* _Extrait de page_

══════════

Outre Roméo et Juliette et cet Oiseau de feu qui prit son envol en octobre 1970, Michaël Denard a interprété trois autres chorégraphies de Béjart : Comme la princesse Salomé est belle ce soir, Serait-ce la mort ? et Webern opus v, trois variantes sur les thèmes de la vie, de l’amour et de la mort.

Comme la princesse Salomé est belle ce soir marque en fait la rencontre, par l’intermédiaire de Josyane Consoli, de Maurice Béjart et de Michaël Denard. C’est leur premier travail ensemble. Depuis longtemps, le chorégraphe avait promis à Josyane, alors soliste à l’Opéra-Comique, un pas de deux ; mais il lui avait dit : " Trouve-toi un partenaire ! ". Michaël, qui n’avait pas encore interprété de grands rôles mais qu’elle avait remarqué, fut ce partenaire. Qui d’autre que lui aurait pu être ce Jean-Baptiste si peu conventionnel, victime fascinée et fascinante auprès d’une Salomé insolite ? (…)

Cet étrange pas de deux s’ouvre avec quelques accords de la Salomé de Richard Strauss et déroule sa danse de séduction et de mort sur des chants et des cris d’oiseaux (Oscar Wilde n’a-t-il pas écrit "Salomé est un oiseau" ?) dans le décor nu du théâtre où le seul accessoire est une barre.(…)

De tous les danseurs qui ont eu à interpréter cette phase ultime de la vie, ce passage vers le grand mystère métaphysique, Michaël Denard est certainement celui qui l’a abordé avec le plus de "transparence", de pathétique aussi. Est-ce son interprétation de Comme la princesse Salomé est belle ce soir qui a conduit Béjart à le "faire mourir" dans trois ballets sur cinq qu’il a dansés ? (…) Toutefois, pour mieux éprouver le potentiel artistique et dramatique qu’il devine chez le jeune danseur, Maurice Béjart l’invite à danser avec le Ballet du xxe siècle à Bruxelles, dans son "Roméo", en août 1970. (…) L’épreuve se révélera satisfaisante puisque à la suite de cette prise de rôle naît L’Oiseau de feu le 29 octobre de la même année, à Paris cette fois, et dans le cadre de l’Opéra, émigré au Palais des Sports.

══════════

* _Liste fournie_
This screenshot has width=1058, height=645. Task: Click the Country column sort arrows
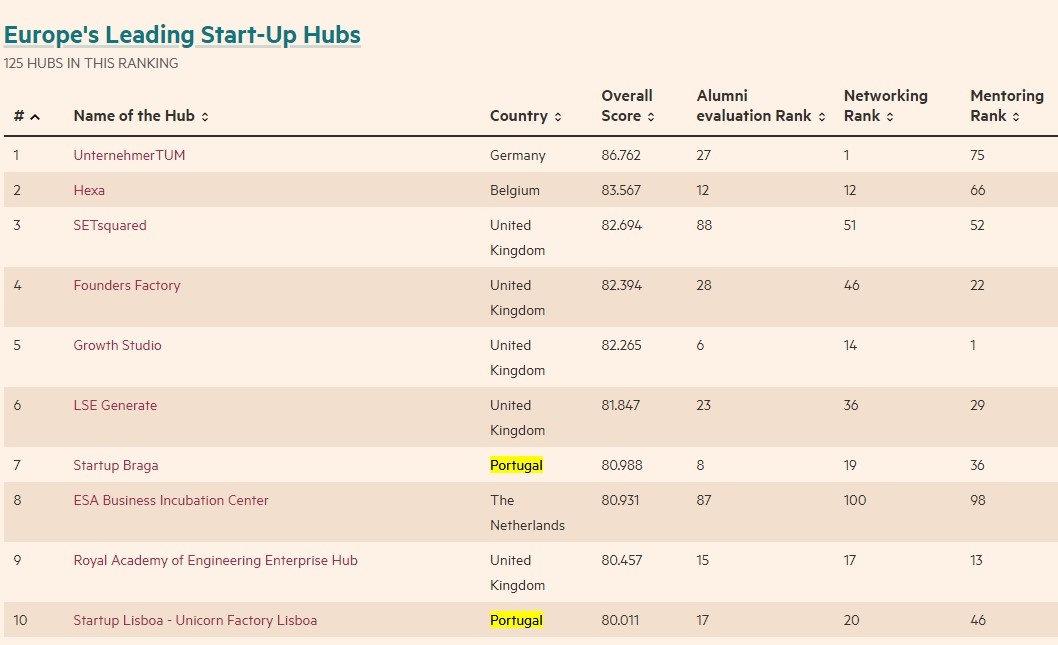[558, 117]
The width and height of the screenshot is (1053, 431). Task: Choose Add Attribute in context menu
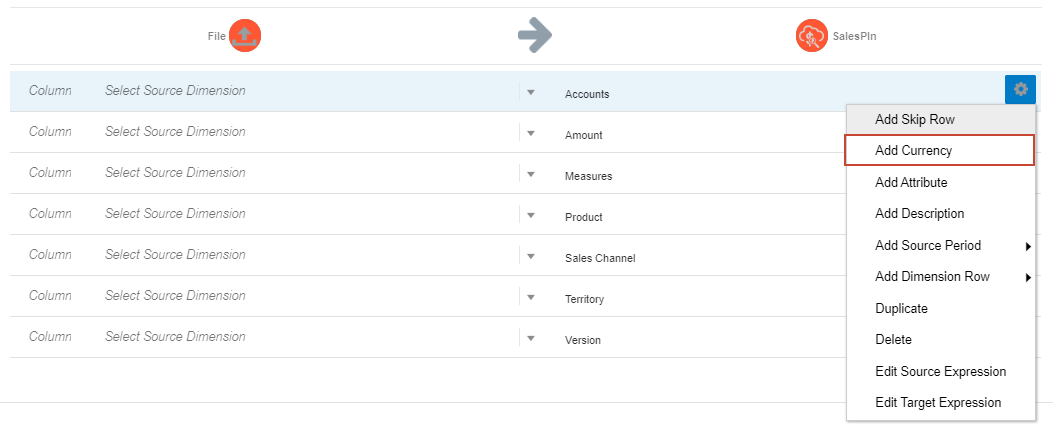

══════════

* _Travail à faire_
1. Répondez à ces questions sur l'extrait consacré à Michaël Denard :
(a) Grâce à qui Maurice Béjart et Michaël Denard se sont-ils rencontrés ?
(b) Quel est le seul accessoire dans le décor de Comme la princesse Salomé est belle ce soir ?
(c) Avec quelle troupe et dans quelle ville Béjart invite-t-il Denard à danser son "Roméo" en août 1970 ?
2. Redonnez mot pour mot le passage de l'extrait sur Michaël Denard qui va de « Outre Roméo et » jusqu'à « Salomé insolite ? (…) ».

* _Corrigé_
1.
(a) Grâce à Josyane Consoli.
(b) Une barre.
(c) Avec le Ballet du xxe siècle, à Bruxelles.

2.
Outre Roméo et Juliette et cet Oiseau de feu qui prit son envol en octobre 1970, Michaël Denard a interprété trois autres chorégraphies de Béjart : Comme la princesse Salomé est belle ce soir, Serait-ce la mort ? et Webern opus v, trois variantes sur les thèmes de la vie, de l’amour et de la mort.

Comme la princesse Salomé est belle ce soir marque en fait la rencontre, par l’intermédiaire de Josyane Consoli, de Maurice Béjart et de Michaël Denard. C’est leur premier travail ensemble. Depuis longtemps, le chorégraphe avait promis à Josyane, alors soliste à l’Opéra-Comique, un pas de deux ; mais il lui avait dit : " Trouve-toi un partenaire ! ". Michaël, qui n’avait pas encore interprété de grands rôles mais qu’elle avait remarqué, fut ce partenaire. Qui d’autre que lui aurait pu être ce Jean-Baptiste si peu conventionnel, victime fascinée et fascinante auprès d’une Salomé insolite ? (…)